Records from a dataset
────────────────────
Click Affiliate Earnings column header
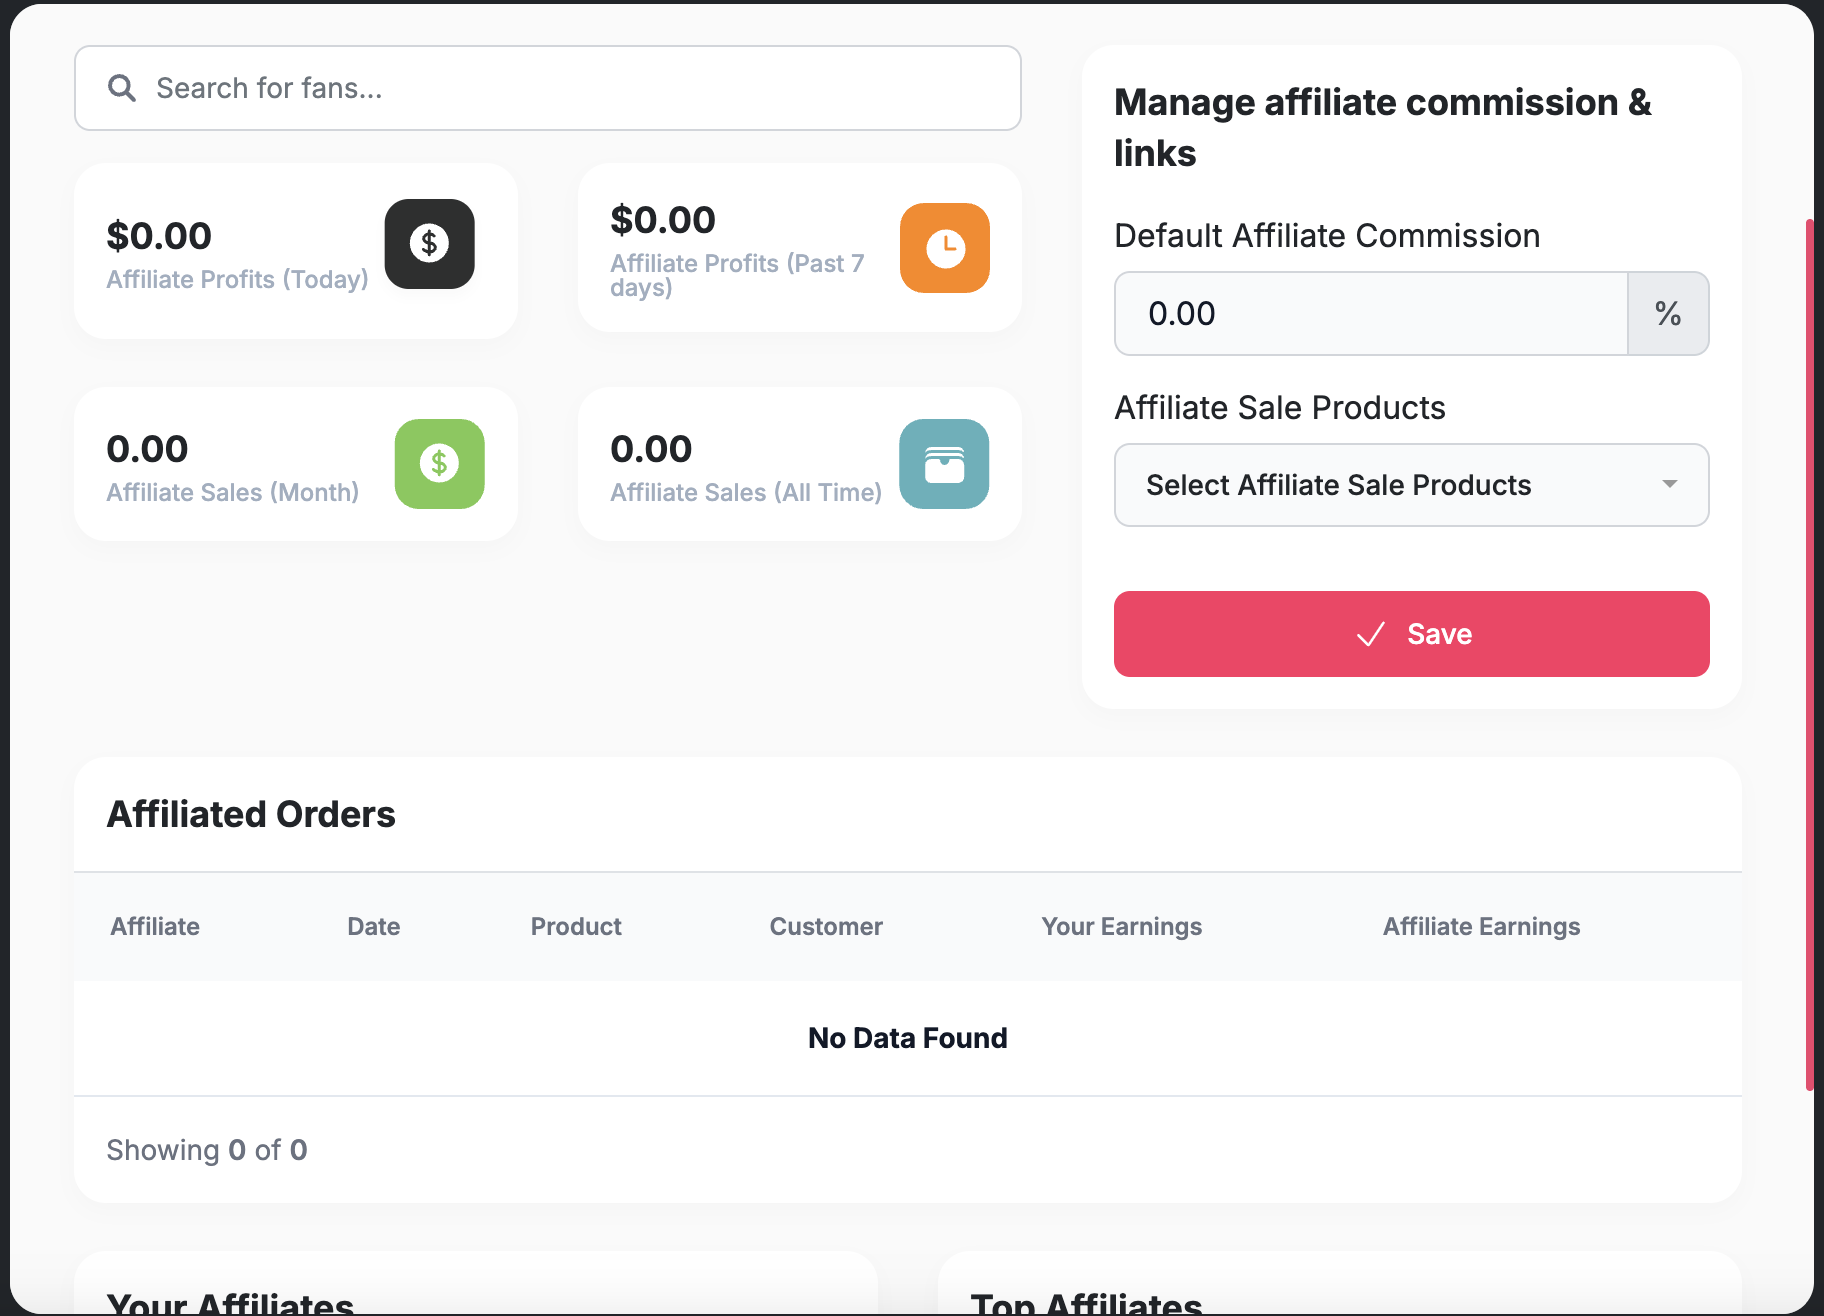 (x=1482, y=926)
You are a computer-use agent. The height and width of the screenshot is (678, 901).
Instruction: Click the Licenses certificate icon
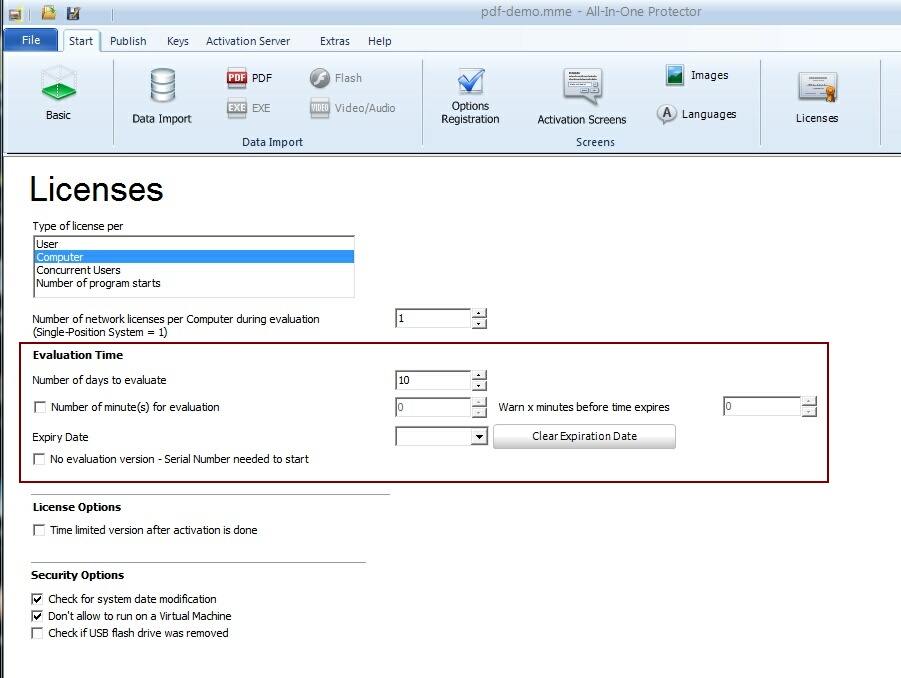[x=817, y=88]
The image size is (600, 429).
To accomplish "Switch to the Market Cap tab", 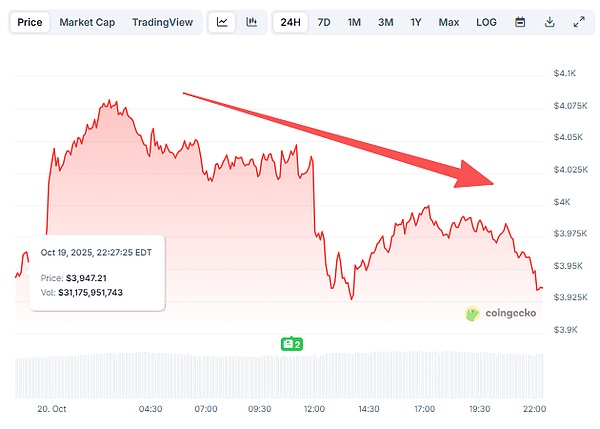I will (x=88, y=21).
────────────────────
Required work: Only the lines from the top of the records through the line with "The image size is (600, 429)." belong in the copy; write them out exactly, leaving out pictures.

Answer box:
Click Affiliate Earnings column header
 (x=1482, y=926)
You are a computer-use agent. The height and width of the screenshot is (678, 901).
Instruction: Click the Licenses certificate icon
[x=817, y=88]
The image size is (600, 429).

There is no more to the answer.